Austinites Suzanne Bryant and Sarah Goodfriend, who’ve been together for more than 30 years, obtained a marriage license February 19 from the Travis County Clerk’s Office.

In part because Goodfriend had been diagnosed with ovarian cancer, state District Judge David Wahlberg barred the clerk’s office from enforcing Texas’ same-sex marriage ban, which he declared unconstitutional.

In granting the restraining order, Wahlberg wrote that Goodfriend’s “health condition strongly militates in favor of issuing immediate relief.”

After obtaining a stay of Wahlberg’s decision from the Texas Supreme Court, the AG’s office sought a ruling voiding the couple’s marriage, but the court hasn’t yet acted on that request.

“Since that case is pending, our public filings speak for themselves,” Paxton spokeswoman Cynthia Meyer wrote to the Observer last week in response to questions about why the AG’s office hasn’t dismissed the case after the Obergefell ruling.

Although it’s seeking to void the couple’s marriage, the AG’s office maintains in court filings that the case is about procedural issues, not a challenge to constitutional rights.
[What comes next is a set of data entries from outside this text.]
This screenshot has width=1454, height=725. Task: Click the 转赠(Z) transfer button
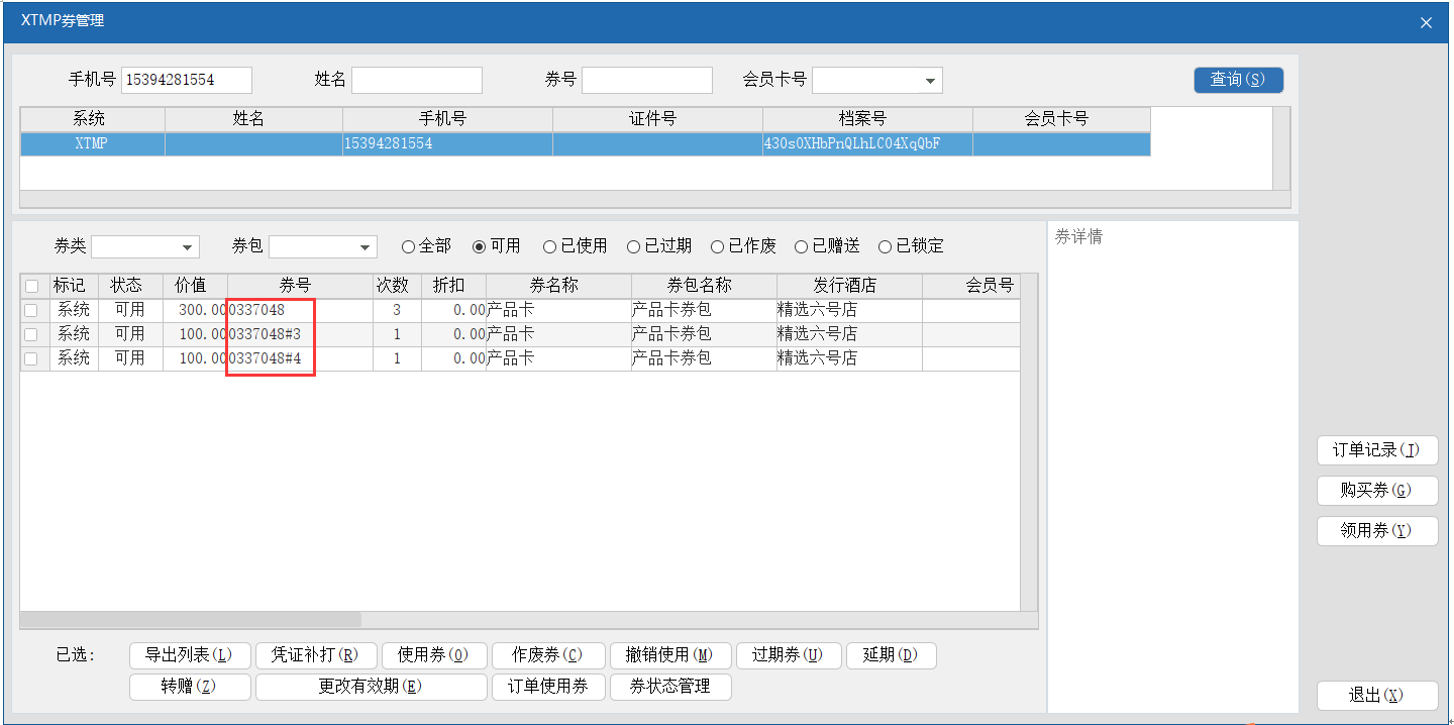(x=189, y=687)
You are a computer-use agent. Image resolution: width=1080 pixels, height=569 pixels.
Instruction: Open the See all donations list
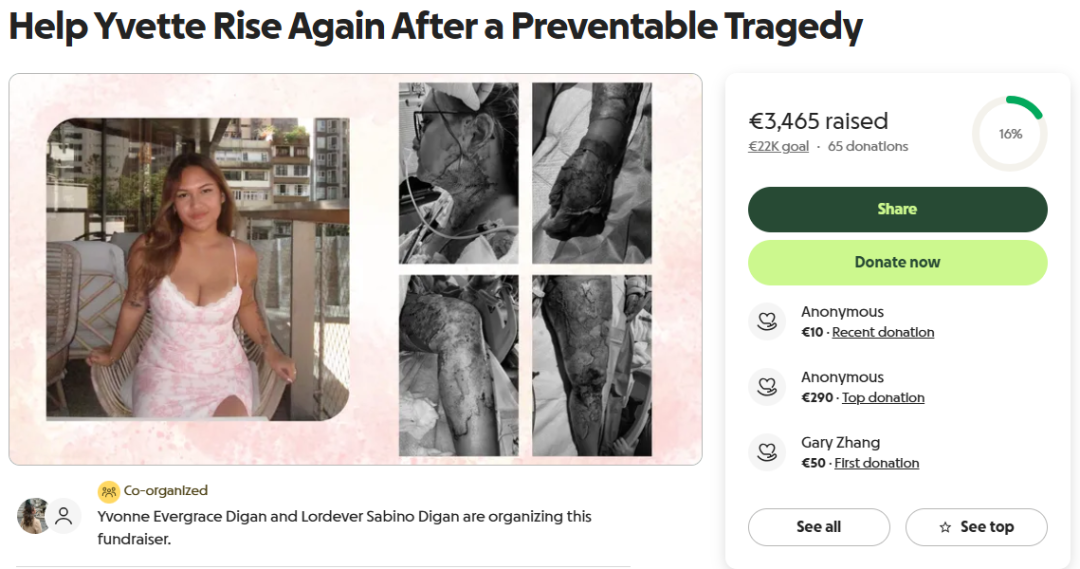pos(819,527)
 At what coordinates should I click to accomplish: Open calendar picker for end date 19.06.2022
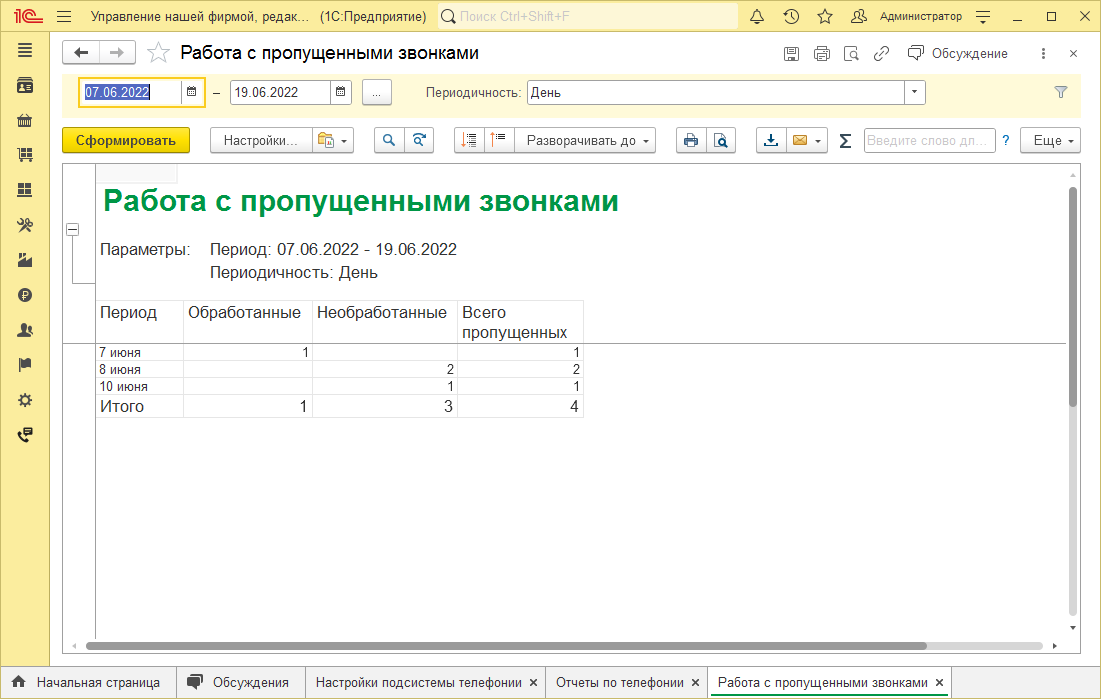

For example, the AG argues that Wahlberg should have notified Paxton’s office before declaring the marriage ban unconstitutional, and that the couple failed to show “immediate and irreparable harm.”

“These clear abuses of discretion would not be vindicated or absolved by a ruling from the Court or the United States Supreme Court that same-sex marriage is a constitutional right,” the AG’s office wrote in May. “Silence or inaction from the Court will signal to the bench, bar, and public that Texas courts may be manipulated for political gain.”

In court filings, the couple’s attorneys — who declined comment for this piece — dispute the state’s procedural claims. They also argue the Texas Supreme Court lacks jurisdiction since the couple nonsuited the case immediately after the marriage license was issued.  

In an e-mail to the Observer, Bryant said that she and her wife are currently “unable to focus our efforts on the Texas Supreme Court.” She continued: “We are married and that is the end of the story. Period. We expect the Texas Supreme Court and the Texas AG to follow the law of the land as laid down by [the Supreme Court]. That is the beauty of our democracy with checks and balances.”

The case is one of at least two in which the AG’s office has continued to oppose a same-sex marriage following the Supreme Court’s landmark ruling in favor of marriage equality.

In August, the AG’s office sought to block a lesbian widow from inheriting her deceased partner’s estate. But a Travis County probate judge ruled against the state, upholding the couple’s common-law marriage.

Also in August, the state finally agreed to issue accurate birth and death certificates to same-sex couples after a federal district judge threatened to hold Ken Paxton in contempt. The gay widower who initiated that case, John Stone-Hoskins, died from cancer in October.